● **DATASET CONTENT**:
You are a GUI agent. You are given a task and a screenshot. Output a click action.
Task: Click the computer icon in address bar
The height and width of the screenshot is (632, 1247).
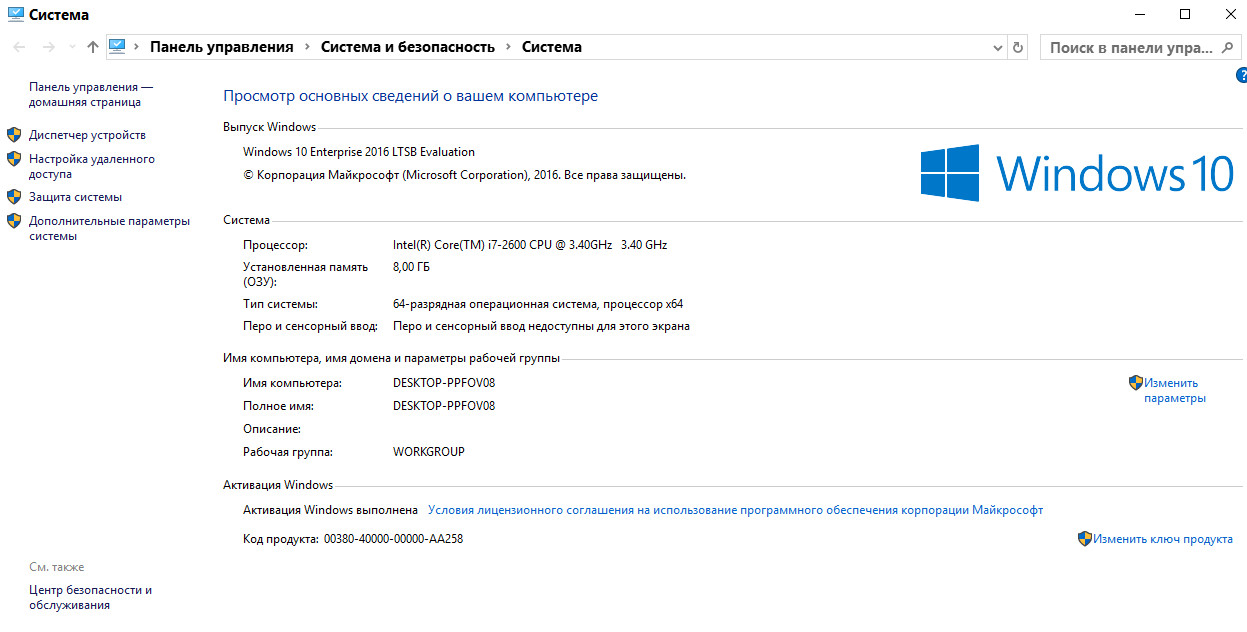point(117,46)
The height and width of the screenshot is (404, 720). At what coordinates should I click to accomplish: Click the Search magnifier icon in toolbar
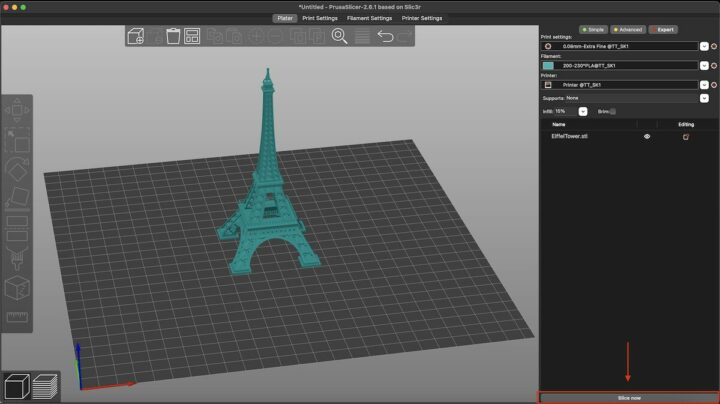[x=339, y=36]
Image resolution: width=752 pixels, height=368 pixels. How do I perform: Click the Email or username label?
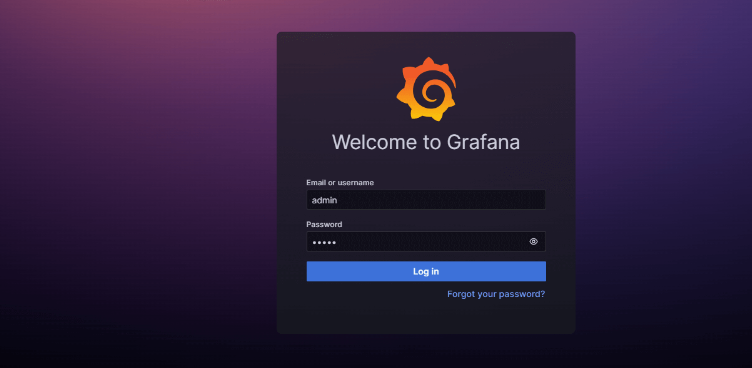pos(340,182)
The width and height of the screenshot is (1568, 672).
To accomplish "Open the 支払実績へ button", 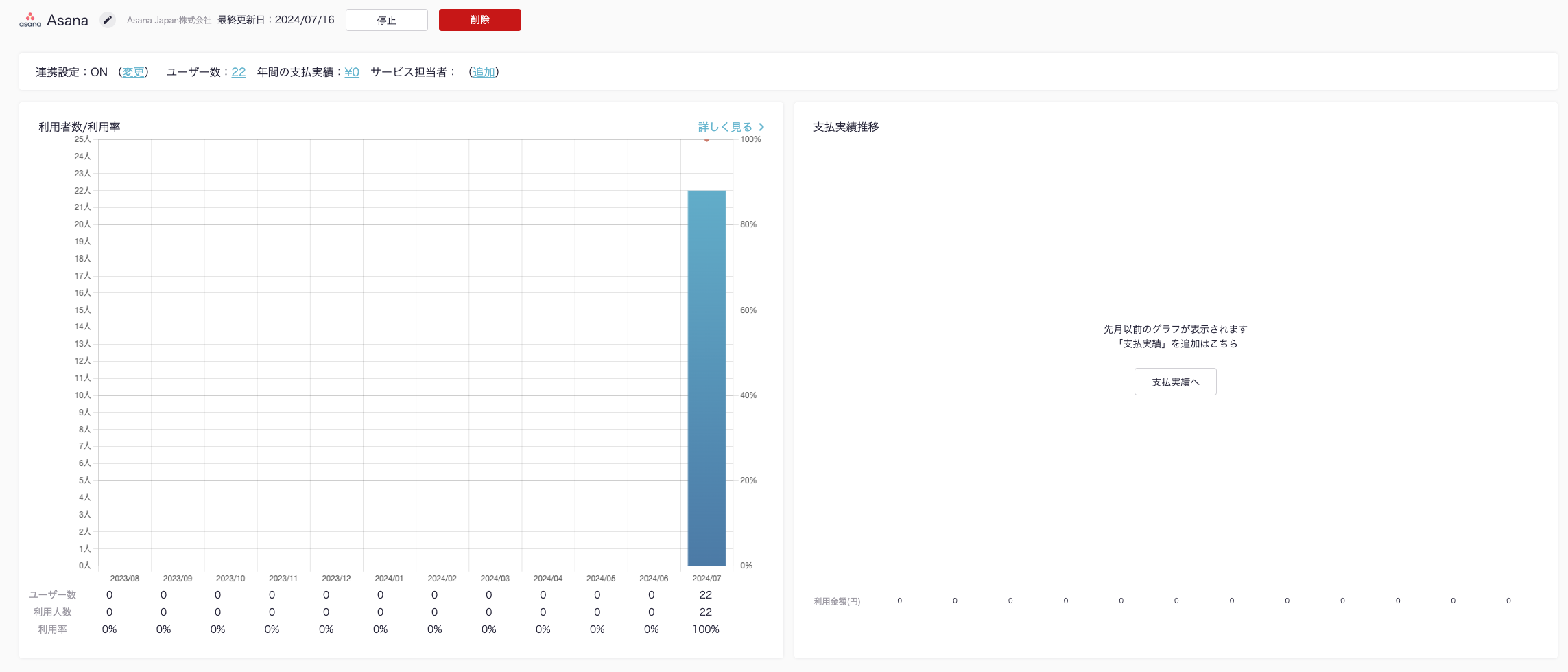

● **WORK ORDER**: The line containing "The width and" and all lines after it, through the last line of the records, should be returned exactly. Omit the pictures.

● **EXPECTED ANSWER**:
The width and height of the screenshot is (1568, 672).
To accomplish "Open the 支払実績へ button", 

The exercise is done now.